For immediate release: 11/09/2012 | NR-12-11-01
Early science runs prepare Lawrence Livermore National Lab's Sequoia for national security missions
Researchers from NNSA's three nuclear weapons laboratories are testing Sequoia's power and versatility by running unclassified science codes relevant to NNSA missions. Science being explored by Lawrence Livermore researchers includes high energy density plasmas and the electronic structure of heavy metals.
The early science runs are part of the "shakeout" of the 20-petaflop peak IBM BlueGene/Q system, which will transition in March 2013 to classified work for NNSA's Advanced Simulation and Computing (ASC) program, a cornerstone of the effort to ensure the safety, security and effectiveness of the nation's nuclear deterrent without underground testing (stockpile stewardship). Sequoia's mammoth computational power will be used to assess physical weapons systems and provide a more accurate atomic-level understanding of the behavior of materials in the extreme conditions present in a nuclear weapon.

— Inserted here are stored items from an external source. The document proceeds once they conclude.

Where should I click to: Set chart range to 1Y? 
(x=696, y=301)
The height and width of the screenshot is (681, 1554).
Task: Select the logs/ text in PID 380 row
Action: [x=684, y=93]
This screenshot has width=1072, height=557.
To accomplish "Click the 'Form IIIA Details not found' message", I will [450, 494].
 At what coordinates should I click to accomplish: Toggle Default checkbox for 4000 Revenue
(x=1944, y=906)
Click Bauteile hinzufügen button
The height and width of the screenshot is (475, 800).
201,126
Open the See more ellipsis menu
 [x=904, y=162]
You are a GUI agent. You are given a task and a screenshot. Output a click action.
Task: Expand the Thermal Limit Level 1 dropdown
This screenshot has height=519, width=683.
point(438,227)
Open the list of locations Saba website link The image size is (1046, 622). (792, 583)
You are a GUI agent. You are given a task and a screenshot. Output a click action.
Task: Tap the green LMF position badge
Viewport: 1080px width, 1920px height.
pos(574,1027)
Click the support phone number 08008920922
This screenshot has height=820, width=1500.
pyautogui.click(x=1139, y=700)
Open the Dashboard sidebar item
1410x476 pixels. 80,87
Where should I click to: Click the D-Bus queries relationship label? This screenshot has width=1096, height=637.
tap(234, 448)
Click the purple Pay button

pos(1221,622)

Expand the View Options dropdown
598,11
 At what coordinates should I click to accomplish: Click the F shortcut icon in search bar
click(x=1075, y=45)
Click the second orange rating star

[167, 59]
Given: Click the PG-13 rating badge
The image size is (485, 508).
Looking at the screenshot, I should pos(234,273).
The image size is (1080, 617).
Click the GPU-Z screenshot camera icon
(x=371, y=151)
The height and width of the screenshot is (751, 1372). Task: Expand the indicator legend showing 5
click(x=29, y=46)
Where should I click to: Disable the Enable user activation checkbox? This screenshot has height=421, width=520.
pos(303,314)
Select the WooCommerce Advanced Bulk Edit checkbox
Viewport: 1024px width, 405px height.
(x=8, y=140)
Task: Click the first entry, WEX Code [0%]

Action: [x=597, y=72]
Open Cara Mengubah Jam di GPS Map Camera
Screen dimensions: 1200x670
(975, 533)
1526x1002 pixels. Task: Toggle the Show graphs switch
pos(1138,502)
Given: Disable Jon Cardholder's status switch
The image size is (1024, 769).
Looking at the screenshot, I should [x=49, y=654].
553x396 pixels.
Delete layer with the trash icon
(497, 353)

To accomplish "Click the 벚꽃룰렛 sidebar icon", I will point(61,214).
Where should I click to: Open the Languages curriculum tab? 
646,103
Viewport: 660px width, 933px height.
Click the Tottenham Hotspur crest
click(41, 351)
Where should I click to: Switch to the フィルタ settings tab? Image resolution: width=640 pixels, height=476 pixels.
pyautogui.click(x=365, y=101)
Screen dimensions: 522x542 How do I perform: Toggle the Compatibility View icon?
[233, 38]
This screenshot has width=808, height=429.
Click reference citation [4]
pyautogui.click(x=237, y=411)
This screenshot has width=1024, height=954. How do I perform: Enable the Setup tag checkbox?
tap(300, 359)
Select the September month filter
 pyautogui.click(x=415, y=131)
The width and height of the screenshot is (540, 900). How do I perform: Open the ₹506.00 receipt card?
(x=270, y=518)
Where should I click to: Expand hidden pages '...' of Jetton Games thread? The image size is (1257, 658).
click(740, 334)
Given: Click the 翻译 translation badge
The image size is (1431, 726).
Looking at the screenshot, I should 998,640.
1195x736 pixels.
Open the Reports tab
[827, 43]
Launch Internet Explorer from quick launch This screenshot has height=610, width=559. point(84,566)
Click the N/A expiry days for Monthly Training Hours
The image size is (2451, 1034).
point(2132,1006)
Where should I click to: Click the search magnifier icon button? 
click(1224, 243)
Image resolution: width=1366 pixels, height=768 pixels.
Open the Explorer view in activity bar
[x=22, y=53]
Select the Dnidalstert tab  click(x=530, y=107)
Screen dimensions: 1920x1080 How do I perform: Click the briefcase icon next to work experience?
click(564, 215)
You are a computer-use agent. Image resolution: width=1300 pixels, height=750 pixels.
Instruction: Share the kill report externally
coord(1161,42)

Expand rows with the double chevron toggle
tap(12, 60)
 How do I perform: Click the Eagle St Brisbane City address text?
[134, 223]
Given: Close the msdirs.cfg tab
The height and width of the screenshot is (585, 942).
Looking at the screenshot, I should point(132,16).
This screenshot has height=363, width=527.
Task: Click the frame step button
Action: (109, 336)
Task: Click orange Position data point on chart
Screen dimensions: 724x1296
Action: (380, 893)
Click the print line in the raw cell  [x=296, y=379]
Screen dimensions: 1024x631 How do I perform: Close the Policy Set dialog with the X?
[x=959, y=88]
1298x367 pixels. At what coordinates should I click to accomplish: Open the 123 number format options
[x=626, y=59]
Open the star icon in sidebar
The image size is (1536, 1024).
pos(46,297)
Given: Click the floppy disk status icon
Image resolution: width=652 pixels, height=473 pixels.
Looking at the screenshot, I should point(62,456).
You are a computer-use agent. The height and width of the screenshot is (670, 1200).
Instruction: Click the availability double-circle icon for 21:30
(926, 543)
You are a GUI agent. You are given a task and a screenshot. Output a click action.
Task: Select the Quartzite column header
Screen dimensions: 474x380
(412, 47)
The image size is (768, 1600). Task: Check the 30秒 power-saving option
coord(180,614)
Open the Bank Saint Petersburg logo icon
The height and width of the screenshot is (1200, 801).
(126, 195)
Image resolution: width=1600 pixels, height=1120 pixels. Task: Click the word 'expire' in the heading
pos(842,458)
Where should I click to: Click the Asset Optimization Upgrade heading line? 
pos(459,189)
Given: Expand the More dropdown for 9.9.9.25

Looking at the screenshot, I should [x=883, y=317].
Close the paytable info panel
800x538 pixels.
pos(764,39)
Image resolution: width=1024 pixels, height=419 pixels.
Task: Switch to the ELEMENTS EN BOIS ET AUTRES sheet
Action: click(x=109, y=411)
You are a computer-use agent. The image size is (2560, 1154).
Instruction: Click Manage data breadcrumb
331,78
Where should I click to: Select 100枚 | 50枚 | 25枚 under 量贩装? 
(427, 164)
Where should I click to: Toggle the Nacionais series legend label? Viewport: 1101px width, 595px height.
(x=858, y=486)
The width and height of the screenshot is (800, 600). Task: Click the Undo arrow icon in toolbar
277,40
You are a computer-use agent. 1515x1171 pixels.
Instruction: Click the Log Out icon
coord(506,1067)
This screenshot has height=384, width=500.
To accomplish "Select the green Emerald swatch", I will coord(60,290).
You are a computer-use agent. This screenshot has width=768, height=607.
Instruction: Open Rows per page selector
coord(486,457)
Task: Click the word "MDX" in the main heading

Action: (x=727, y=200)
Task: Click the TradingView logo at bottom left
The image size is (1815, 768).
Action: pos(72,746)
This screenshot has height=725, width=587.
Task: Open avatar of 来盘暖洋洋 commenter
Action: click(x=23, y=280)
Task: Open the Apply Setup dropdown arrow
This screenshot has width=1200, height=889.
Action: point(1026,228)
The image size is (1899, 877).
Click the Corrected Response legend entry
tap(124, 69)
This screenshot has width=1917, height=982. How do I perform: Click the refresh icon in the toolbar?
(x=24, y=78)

"The early science runs are critical to the success of classified work to which the machine will be dedicated early next year," said Michel McCoy, head of LLNL's ASC program. "These codes represent the first big test of the machine and allow us to explore Sequoia's range and parameters. We accomplish important science for NNSA and in the process get a sense of what Sequoia is capable of doing."
Early unclassified work on the machine allows Livermore researchers and IBM computer scientists to work out the bugs and optimize the system before it transitions to classified work and the limited access and security that entails. Los Alamos National Laboratory researchers will run asteroid and turbulence simulations, and Sandia National Laboratory scientists will explore the properties of tantalum on Sequoia.
Initial efforts by Livermore scientists include a QBox first principles molecular dynamics code examination of the electronic structure of heavy metals, research of interest to stockpile stewardship. Qbox was developed at LLNL to perform large-scale simulations of materials directly from first-principles, allowing scientists to predict the properties of complex systems without first having to carry out experiments.
In addition, LLNL scientists will investigate burn in doped plasmas, exploiting the full capability of Sequoia and the code developed for this purpose. Following a benchmark exploration of the density and temperature dependence of burn in undoped hydrogen plasma, researchers will begin a series of extreme-scale simulations of burn in the presence of small fractions of a percent of high-Z dopants. These studies will be used to deepen scientists' understanding of the effect of dopants on burn, physics that is vital to capsule design for the National Ignition Facility, LLNL's laser fusion experiment.
Sequoia also has demonstrated its amazing scalability with a three-dimensional simulation of the human heart's electrophysiology. Using a code created in a partnership between LLNL and IBM scientists, called Cardioid, researchers are modeling the electrical signals moving throughout the heart. Cardioid has the potential to be used to test drugs and medical devices, paving the way for tests on humans.
Sequoia's power enables suites of highly resolved uncertainty quantification calculations. Uncertainty quantification, or "UQ," is the quantitative characterization and reduction of uncertainty in computer applications through the running of very large suites of calculations that characterize the effects of minor differences in the systems. Sources of uncertainty are rife in the natural sciences and engineering fields. UQ uses statistical methods to determine likely outcomes.
Located in Livermore's TSF computing facility, Sequoia is a resource used by researchers at the three nuclear weapons labs -- Los Alamos, Sandia and Lawrence Livermore national labs. Sequoia was ranked No. 1 on the industry-standard Top500 list of the world's fastest supercomputers in June of this year. The system also was No. 1 on the Green 500, as the world's most energy efficient computer, and No. 1 on the Graph 500, a measure of the ability to solve big data problems -- finding the proverbial needle in the haystack.